Zheng Xiao Yun cumpre prisão preventiva desde dezembro de 2024, sob acusação de tráfico de drogas e organização criminosa.
A Justiça de São Paulo o condenou em outubro de 2025 a quatro anos e quatro meses de reclusão em regime inicial fechado. Considerando os dez meses de prisão preventiva, o cumprimento da pena começaria no semiaberto.
Ao analisar um habeas corpus, porém, o Tribunal de Justiça paulista manteve a prisão preventiva, sob os argumentos de que o réu permaneceu preso durante toda a instrução criminal e de que, diante da manutenção dos fatos que embasaram a preventiva, não seria razoável conceder liberdade a ele após o reconhecimento de sua culpa.
Ampla rede de narcotráfico
Segundo as investigações, Yun liderava uma ampla rede de narcotráfico voltada à metanfetamina. Ele foi um dos alvos da Operação Heisenberg, deflagrada pela Polícia Civil de São Paulo.

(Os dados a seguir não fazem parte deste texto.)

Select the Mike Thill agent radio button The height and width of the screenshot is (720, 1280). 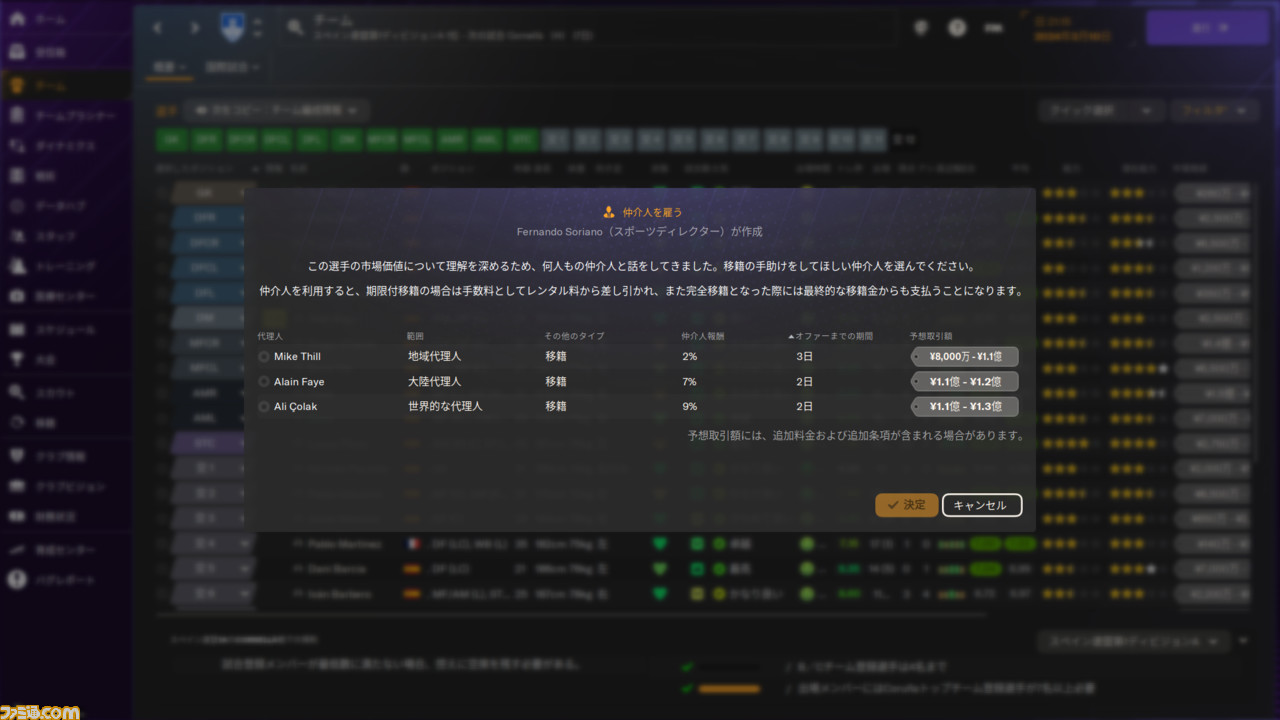[264, 356]
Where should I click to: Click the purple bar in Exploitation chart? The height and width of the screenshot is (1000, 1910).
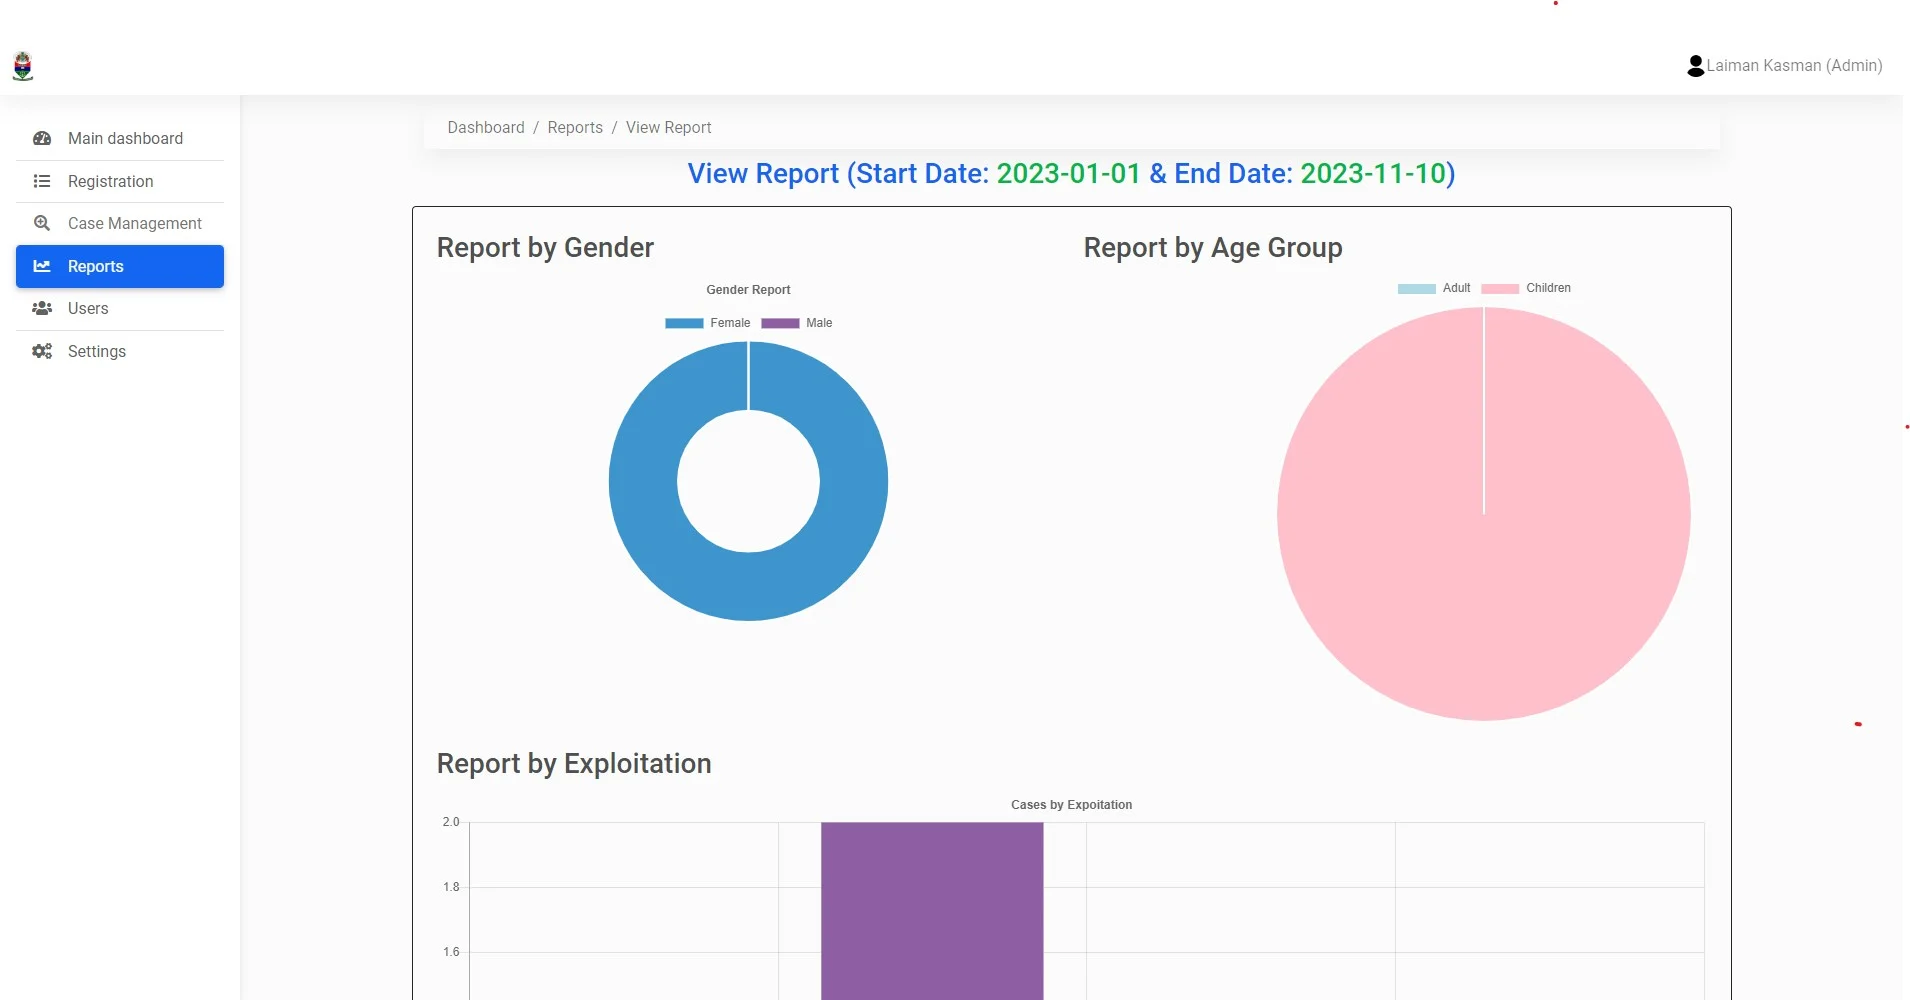(932, 910)
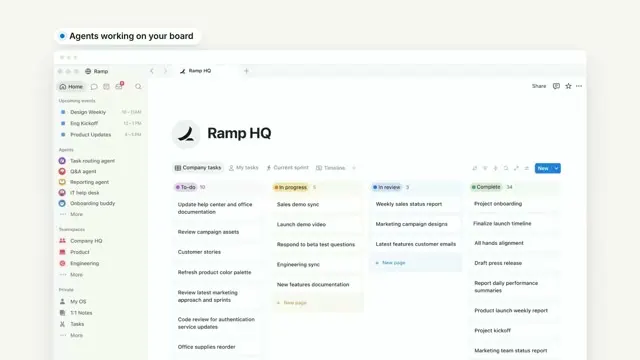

Ao apelar ao STJ, a defesa alegou não haver fundamentação concreta na manutenção da preventiva e disse que a prisão cautelar já esgotou sua finalidade, inclusive com a aplicação da pena.
Para Benjamin, contudo, não há ilegalidade manifesta ou situação de urgência que justifique uma decisão liminar. Apontou, assim, que a conclusão dependerá de um julgamento definitivo de mérito pela Quinta Turma do STJ, sob a relatoria da ministra Maria Marluce Caldas.